De reacties op het politieke toneel, met wat al meteen de naam Dieselgate kreeg, wekken de indruk dat iedereen zich achter van alles en nog wat verbergt.
Ik kan me niet meteen herinneren dat de voorbije decennia ook maar één klimaattop bracht wat er van verwacht hoorde te worden. Iedereen weet waaraan dat te wijten is: de politieke onwil om tot duurzame oplossingen te komen.
Waaraan die politieke onwil te wijten is, ook dat weten we. Er zijn duizenden en duizenden en nog eens duizenden recensies aan gewijd. Sinds eind jaren zestig zijn er duizenden en nog eens duizenden rapporten opgesteld. Er is zoveel papier aan besteed dat je met al die rapporten en documenten een wolkenkrabber van papier had kunnen bouwen.
Op geen enkel moment niettemin heeft ook maar één politicus, misschien op enkele te verwaarlozen uitzonderingen na, het gepresteerd om zowel nationaal als buitennationaal een beleid te presenteren dat lobbyproof genoemd zou kunnen worden.

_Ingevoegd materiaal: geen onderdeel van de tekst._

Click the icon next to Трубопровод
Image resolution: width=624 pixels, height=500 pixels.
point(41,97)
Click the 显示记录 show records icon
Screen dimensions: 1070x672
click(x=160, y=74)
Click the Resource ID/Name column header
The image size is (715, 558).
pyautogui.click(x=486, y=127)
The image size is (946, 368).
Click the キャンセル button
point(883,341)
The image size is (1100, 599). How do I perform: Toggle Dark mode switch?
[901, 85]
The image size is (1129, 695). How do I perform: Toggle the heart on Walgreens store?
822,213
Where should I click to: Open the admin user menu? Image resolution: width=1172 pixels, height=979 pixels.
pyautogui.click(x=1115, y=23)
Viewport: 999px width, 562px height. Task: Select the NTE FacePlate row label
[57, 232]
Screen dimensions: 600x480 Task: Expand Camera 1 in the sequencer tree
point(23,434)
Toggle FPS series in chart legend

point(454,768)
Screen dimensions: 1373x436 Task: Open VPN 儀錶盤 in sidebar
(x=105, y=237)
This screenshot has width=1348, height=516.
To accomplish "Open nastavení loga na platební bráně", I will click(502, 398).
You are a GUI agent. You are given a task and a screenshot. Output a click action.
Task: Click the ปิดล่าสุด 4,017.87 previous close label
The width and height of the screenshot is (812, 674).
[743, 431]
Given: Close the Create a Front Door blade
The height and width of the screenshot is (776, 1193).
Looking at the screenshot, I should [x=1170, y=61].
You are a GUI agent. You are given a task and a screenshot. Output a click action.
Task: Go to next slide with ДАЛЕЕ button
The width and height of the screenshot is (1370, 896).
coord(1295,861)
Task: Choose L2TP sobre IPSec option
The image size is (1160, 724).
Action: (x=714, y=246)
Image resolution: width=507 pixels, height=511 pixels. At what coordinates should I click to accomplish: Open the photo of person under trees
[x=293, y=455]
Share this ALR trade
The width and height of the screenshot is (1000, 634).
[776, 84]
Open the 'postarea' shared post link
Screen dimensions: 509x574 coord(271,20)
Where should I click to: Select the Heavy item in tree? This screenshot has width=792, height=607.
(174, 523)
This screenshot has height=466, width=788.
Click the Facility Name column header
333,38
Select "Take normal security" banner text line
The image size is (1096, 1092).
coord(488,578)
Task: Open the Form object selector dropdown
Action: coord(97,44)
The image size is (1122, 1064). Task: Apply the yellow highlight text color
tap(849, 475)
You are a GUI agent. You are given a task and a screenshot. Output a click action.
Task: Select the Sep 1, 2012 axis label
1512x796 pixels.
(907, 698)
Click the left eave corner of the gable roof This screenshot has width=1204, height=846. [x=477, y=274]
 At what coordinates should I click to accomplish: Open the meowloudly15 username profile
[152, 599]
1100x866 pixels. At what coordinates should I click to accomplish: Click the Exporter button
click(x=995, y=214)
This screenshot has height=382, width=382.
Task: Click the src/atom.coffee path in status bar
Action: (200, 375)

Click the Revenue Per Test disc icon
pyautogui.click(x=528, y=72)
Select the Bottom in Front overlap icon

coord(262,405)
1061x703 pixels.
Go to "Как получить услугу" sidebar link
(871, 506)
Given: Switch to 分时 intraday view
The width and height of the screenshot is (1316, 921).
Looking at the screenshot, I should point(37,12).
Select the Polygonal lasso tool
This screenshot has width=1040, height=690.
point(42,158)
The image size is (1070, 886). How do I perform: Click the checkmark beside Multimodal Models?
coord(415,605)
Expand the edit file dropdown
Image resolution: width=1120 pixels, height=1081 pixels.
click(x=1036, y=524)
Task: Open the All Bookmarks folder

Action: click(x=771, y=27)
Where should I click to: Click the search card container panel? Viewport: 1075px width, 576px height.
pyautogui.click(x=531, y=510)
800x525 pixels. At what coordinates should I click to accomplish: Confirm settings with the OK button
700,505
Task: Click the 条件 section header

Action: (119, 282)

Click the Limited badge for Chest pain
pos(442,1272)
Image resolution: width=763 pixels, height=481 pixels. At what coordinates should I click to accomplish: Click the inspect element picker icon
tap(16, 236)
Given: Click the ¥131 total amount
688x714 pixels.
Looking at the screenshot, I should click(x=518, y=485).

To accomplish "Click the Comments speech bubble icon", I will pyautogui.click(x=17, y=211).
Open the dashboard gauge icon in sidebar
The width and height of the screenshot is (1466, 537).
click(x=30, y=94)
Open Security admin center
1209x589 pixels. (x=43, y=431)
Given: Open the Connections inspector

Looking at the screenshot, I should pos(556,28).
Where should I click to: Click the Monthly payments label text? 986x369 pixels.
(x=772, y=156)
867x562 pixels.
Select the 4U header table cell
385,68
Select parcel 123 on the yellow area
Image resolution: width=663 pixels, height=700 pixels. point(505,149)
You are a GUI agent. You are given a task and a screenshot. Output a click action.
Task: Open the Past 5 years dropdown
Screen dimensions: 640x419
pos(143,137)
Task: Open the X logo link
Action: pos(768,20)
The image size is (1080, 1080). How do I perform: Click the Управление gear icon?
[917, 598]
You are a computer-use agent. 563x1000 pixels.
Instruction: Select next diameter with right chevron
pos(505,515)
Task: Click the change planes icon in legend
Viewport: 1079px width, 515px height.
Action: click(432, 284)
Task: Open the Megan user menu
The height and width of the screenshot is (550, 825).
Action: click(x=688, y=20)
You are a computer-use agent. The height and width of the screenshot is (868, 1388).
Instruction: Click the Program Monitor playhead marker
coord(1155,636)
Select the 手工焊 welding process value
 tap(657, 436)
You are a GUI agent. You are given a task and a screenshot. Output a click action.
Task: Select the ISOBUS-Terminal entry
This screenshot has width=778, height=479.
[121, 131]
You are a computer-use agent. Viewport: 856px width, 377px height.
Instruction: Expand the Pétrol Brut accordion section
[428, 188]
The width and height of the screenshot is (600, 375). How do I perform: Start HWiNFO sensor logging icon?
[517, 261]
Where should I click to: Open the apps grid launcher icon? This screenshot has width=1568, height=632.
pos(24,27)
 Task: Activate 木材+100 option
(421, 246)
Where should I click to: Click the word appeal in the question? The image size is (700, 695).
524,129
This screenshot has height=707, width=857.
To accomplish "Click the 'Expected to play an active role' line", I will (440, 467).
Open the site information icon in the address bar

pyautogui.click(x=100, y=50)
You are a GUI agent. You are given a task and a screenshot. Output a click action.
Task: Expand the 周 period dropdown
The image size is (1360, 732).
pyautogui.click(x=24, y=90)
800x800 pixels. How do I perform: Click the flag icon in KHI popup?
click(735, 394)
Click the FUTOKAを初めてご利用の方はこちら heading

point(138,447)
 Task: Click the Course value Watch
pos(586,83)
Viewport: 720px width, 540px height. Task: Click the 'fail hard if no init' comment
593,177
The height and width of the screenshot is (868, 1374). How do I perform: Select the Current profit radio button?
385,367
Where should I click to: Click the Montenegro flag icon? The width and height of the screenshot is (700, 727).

Lobbyproof. Aan de bevolking een schandaalloos beleid voorleggen. Is er ergens waar ook ter wereld nog iemand te vinden die wat verwacht van zo'n klimaattop? Eén journalist, tenzij hij betaald wordt om de situatie veel minder ernstig in te schatten dan ze in werkelijkheid is, die niet bij voorbaat weet dat hij over de nieuwste klimaattop exact hetzelfde te schrijven zal hebben als wat hij na afloop van de vorige schreef, en dat het enige verschil intussen is dat de top de ene keer in Tokyo, een andere keer in Helsinki of Parijs of Rio gehouden werd?
Sinds Watergate hebben ze het ook telkens weer over gate dit gate dat, terwijl aan het beleid zelf wereldwijd geen zak verandert. En wat is dan de kern en de sleutel tot de kern van die vicieuze cirkel?
Voor tal van prangende problemen zijn oplossingen bedacht, werkbare oplossingen, oplossingen die binnen korte tot middellange termijn resultaat hadden kunnen opleveren. Alleen, de politieke wil ontbreekt. Misschien moeten politici maar eens wat meer tijd vrijmaken voor een bevolking die niet eens de mogelijkheid heeft om daadwerkelijk niet op hen te stemmen. Met dat laatste bedoel ik: wie niet gaat stemmen, oefent ogenschijnlijk geen druk uit (hoe betekenisvol of hoe betekenisloos die ene stem ook wezen mag), wie wel gaat instemmen evenmin. Beide opties zouden ook alleen zin hebben als het beleid zelf lobbyproof is. Het heeft dus eigenlijk geen zin om wel te stemmen of niet te stemmen. De uitgebrachte stem zal weinig tot niets veranderen aan het klimaatdebat.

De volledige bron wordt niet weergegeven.